SUPPLIED INFORMATION:
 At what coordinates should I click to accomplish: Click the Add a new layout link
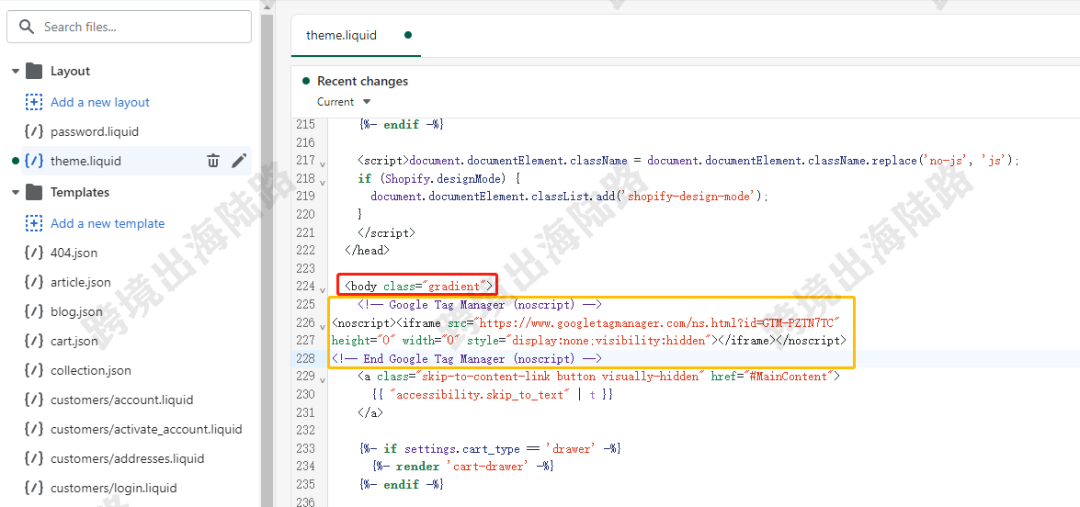coord(100,102)
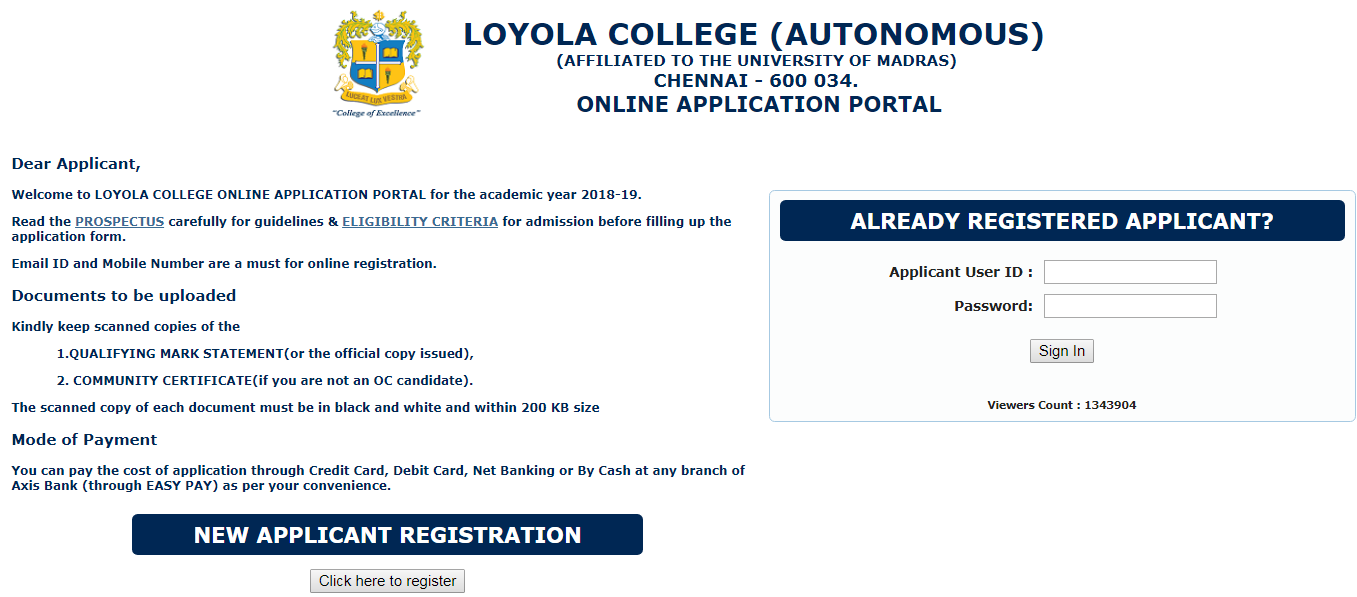The height and width of the screenshot is (597, 1357).
Task: Select the NEW APPLICANT REGISTRATION banner
Action: [387, 535]

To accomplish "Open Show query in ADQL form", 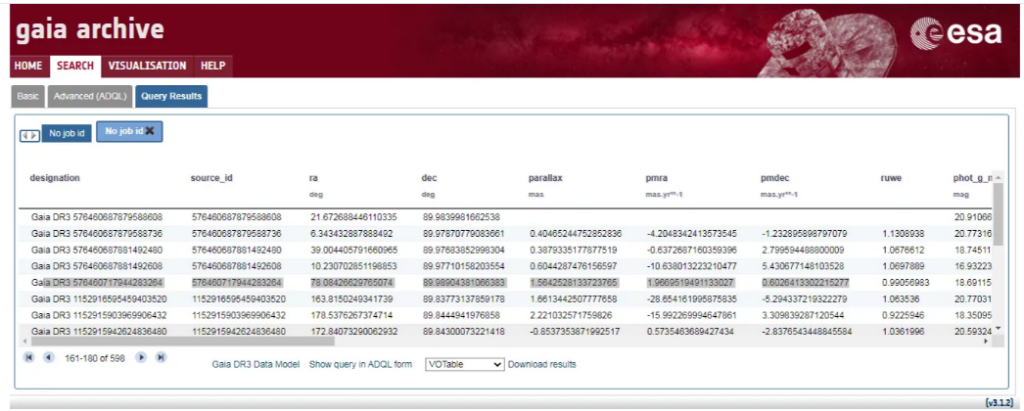I will [x=360, y=365].
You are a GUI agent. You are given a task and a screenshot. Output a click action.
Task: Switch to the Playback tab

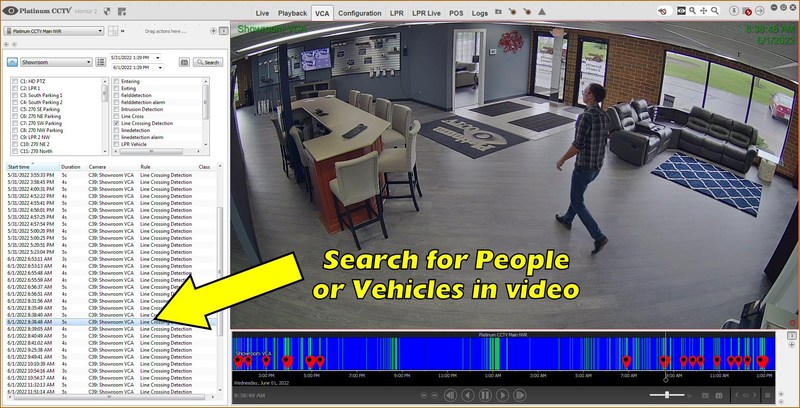(x=293, y=14)
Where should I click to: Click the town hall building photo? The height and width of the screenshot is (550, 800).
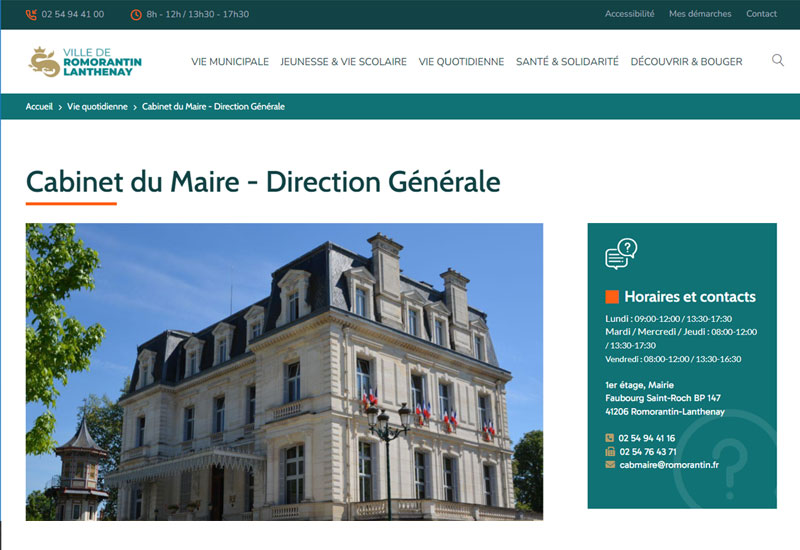pyautogui.click(x=284, y=371)
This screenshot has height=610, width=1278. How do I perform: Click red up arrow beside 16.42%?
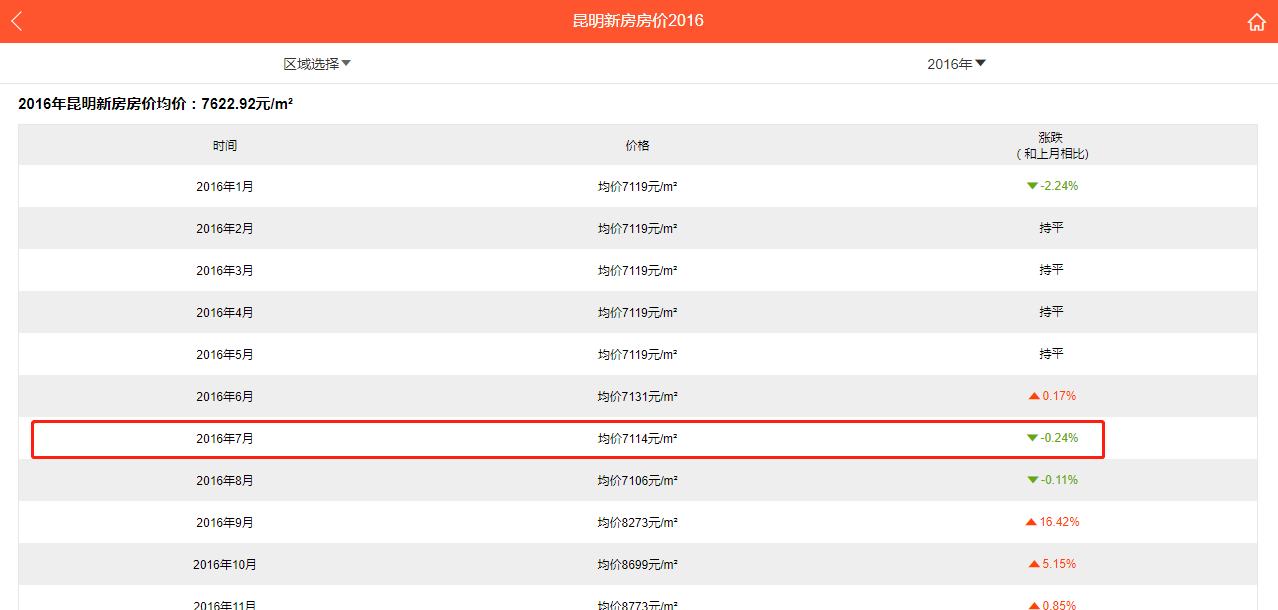[1031, 522]
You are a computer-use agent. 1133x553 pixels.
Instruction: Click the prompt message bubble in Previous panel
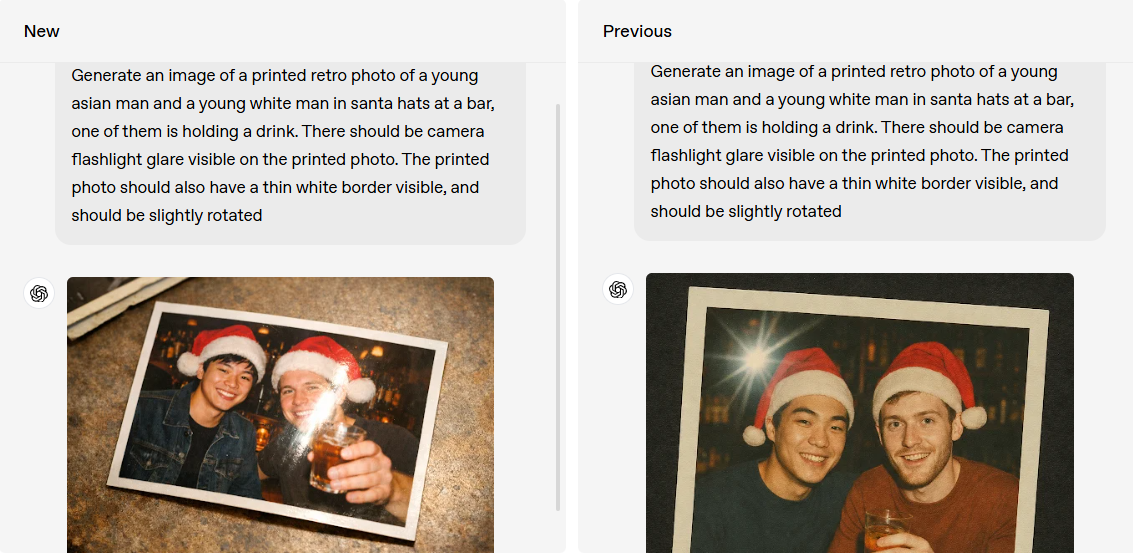click(870, 151)
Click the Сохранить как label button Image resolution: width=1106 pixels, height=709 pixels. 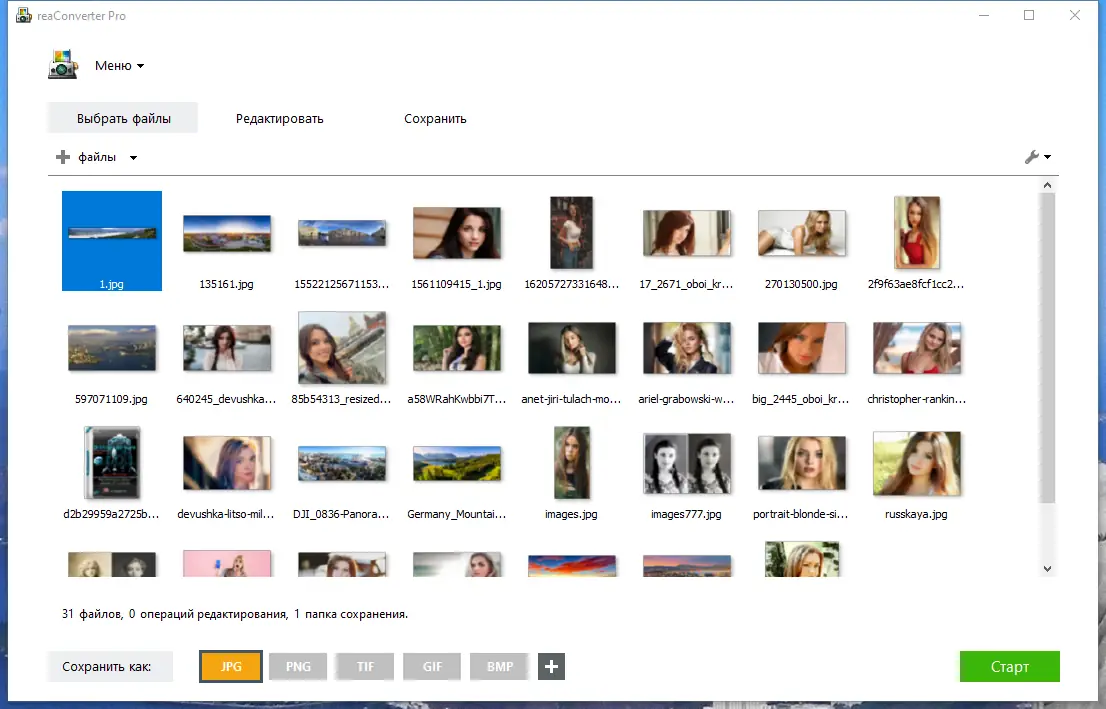(109, 666)

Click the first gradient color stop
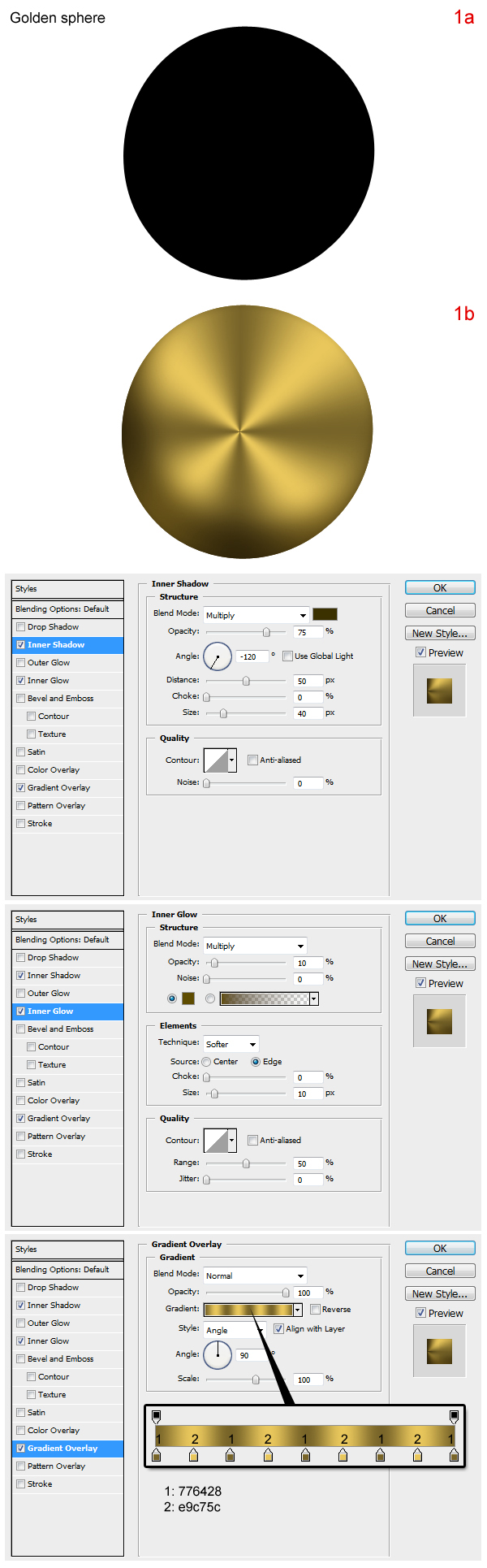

TRY IT: Scan the material above for "agent". Copy every line where it appears.

WORKED SOLUTION:
You are a GUI agent. You are given a task and a screenshot. Output a click action.
You are a computer-use agent. 1133x553 pixels.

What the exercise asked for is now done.